It’s a pity that we remember the metaphor rather than the man, however, for the gap between what Schenck did and what Holmes said he did is considerable—and instructive.
Schenck was the general secretary of the Socialist Party in Philadelphia during the First World War. Unlike their sister parties in Western Europe, America’s Socialists firmly opposed the war, even after the United States entered it in April 1917. That summer, Schenck and his Philadelphia comrades launched a campaign against the draft. They composed a two-sided leaflet that attacked the draft as unconstitutional and called for people to join the Socialist Party and persuade their representatives in Congress to repeal it. If the leaflet’s language was strong—“a conscript is little better than a convict…deprived of his liberty and of his right to think and act as a free man”—it was also conventional, couched in a vernacular many would have found familiar.

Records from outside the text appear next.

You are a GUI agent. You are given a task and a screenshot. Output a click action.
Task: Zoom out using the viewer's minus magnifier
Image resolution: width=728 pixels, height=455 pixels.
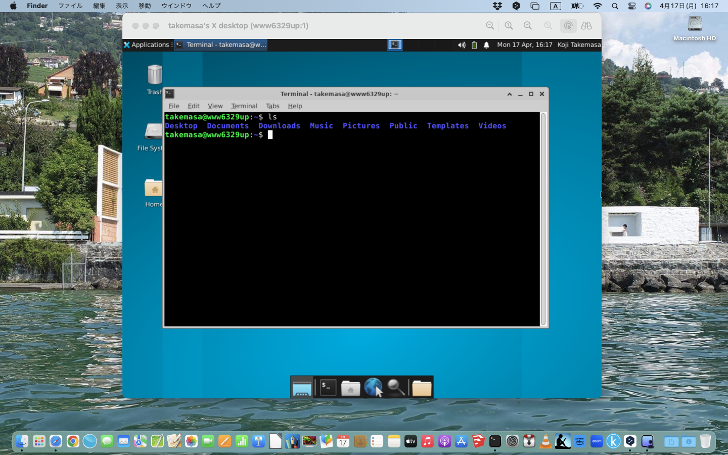click(490, 26)
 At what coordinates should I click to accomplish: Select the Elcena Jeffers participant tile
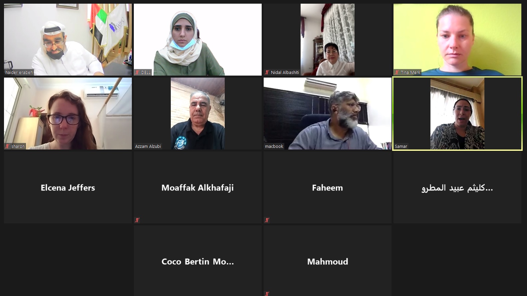click(68, 187)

One side proclaimed “Long Live the Constitution of the United States.” The other urged people to “Assert Your Rights!”
Schenck and his comrades made 15,000 leaflets and mailed most of them to men in Philadelphia who had passed their draft board physicals. It’s unclear how many actually received the leaflet—hundreds were intercepted by the government—and no one produced evidence of anyone falling under its influence. Even so, Schenck and four others were arrested and charged with “causing and attempting to cause insubordination…in the military and naval forces of the United States, and to obstruct the recruiting and enlistment services of the United States.” Two of the defendants—Schenck and another party leader—were found guilty. Schenck’s case was argued before the Supreme Court in January 1919, and the Court’s unanimous decision to uphold the conviction, written by Holmes, was delivered in March.

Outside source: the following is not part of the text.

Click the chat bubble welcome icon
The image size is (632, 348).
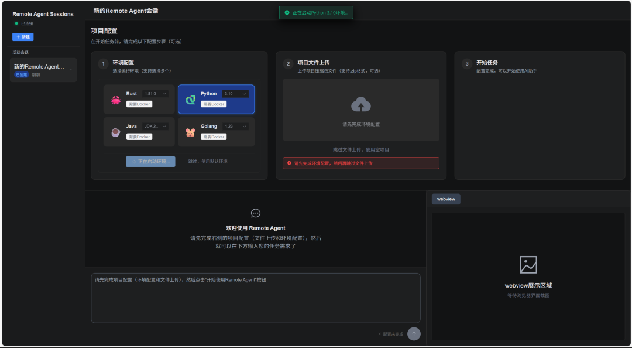(x=256, y=213)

Holmes’s opinion was a mere six paragraphs. But in one sentence he managed to formulate a test for freedom of speech that would endure on the Court in some form until 1968—“[The] question in every case is whether the words used are used in such circumstances and are of such a nature as to create a clear and present danger that they will bring about the substantive evils that Congress has a right to prevent”—and in another to draw an illustration of the test that remains burned in the public consciousness to this day: “The most stringent protection of free speech would not protect a man in falsely shouting fire in a theatre and causing a panic.”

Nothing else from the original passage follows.